Finally, the post everyone has been waiting for. Okay...maybe not everyone. Just those folks who follow my FB updates and saw me remark about the hilarity that ensued Sunday at Popoo's church. All because of one certain individual. It started with just the outfit, but I had no idea it would evolve into so much more. Some folks don't even know what started the whole thing so allow me to elaborate...
First off, let me say that my intentions were to do a post on the program itself that was taking place Sunday evening. There was plenty to say about it even before the guest speaker appeared. However, once things started rolling, I was left with no alternative but to dedicate an entire post to just him. He just provided that much material.
From the minute he emerged from the Pastor's office, things got off to an interesting start. I had to look twice because I just knew I had to be seeing things. I have seen all types of crossing jackets in my time, but I have NEVER seen a crossing robe.
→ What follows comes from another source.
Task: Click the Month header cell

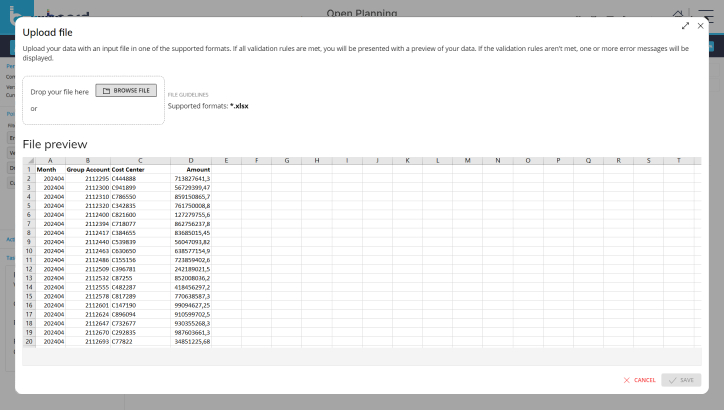Action: click(47, 169)
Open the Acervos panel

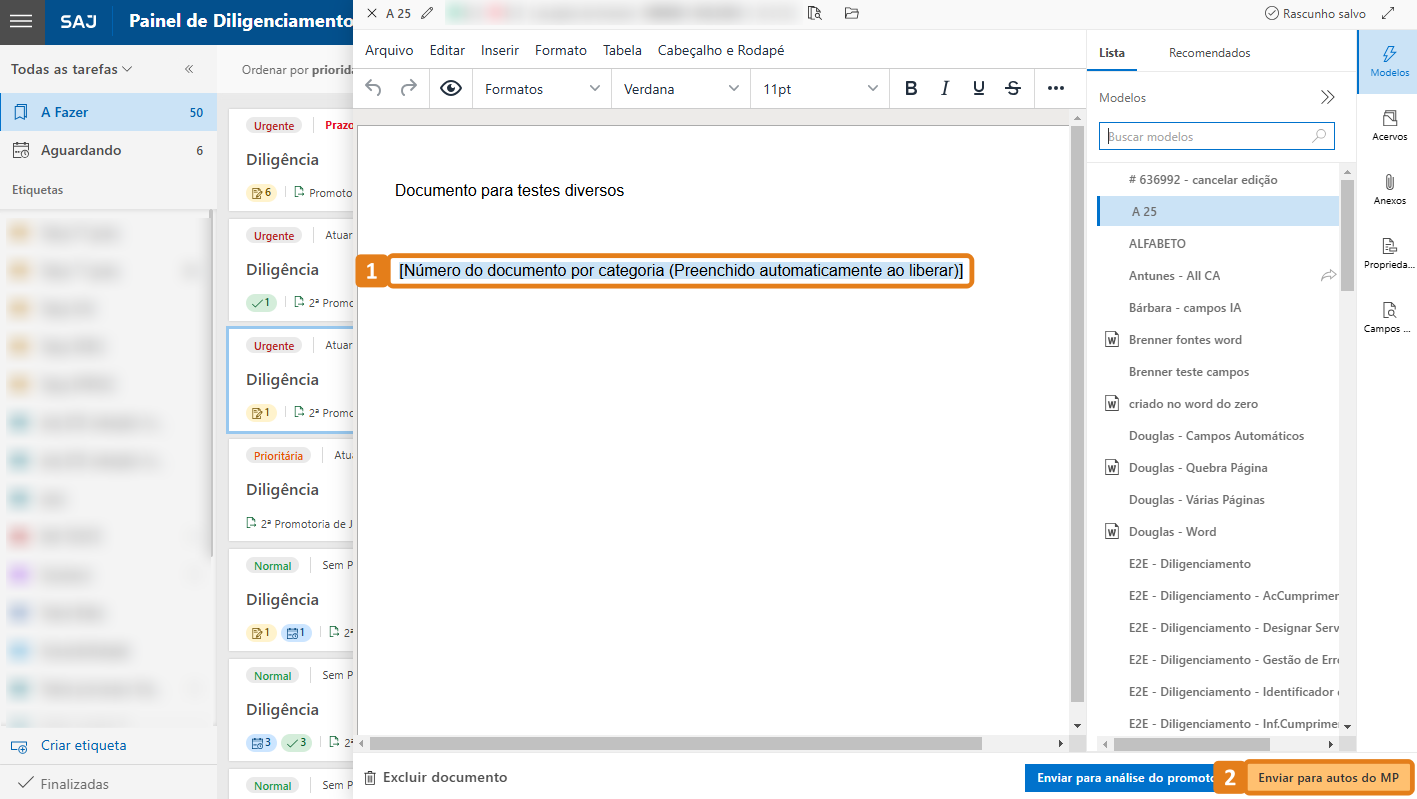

The only thing he was missing was a huge patch on the back. I couldn't wait for him to turn around to see if was going to have one and I just missed it. No such luck. That would have truly been the icing on the cake though.
I need to take a break here to provide a little more definition. Some folks may not be in the know. A crossing jacket is something closely associated with fraternities and sororities. It is usually a windbreaker or similar material that has various paraphenalia of the organization on the jacket. Things such as the name of the organization (of course), the date the person crossed (was initiated), nickname, etc. Now imagine something similar on a pastor's robe. Sure, it was on a much smaller scale, but still. I thought I didn't have a picture of it, but luckily Dad caught a little.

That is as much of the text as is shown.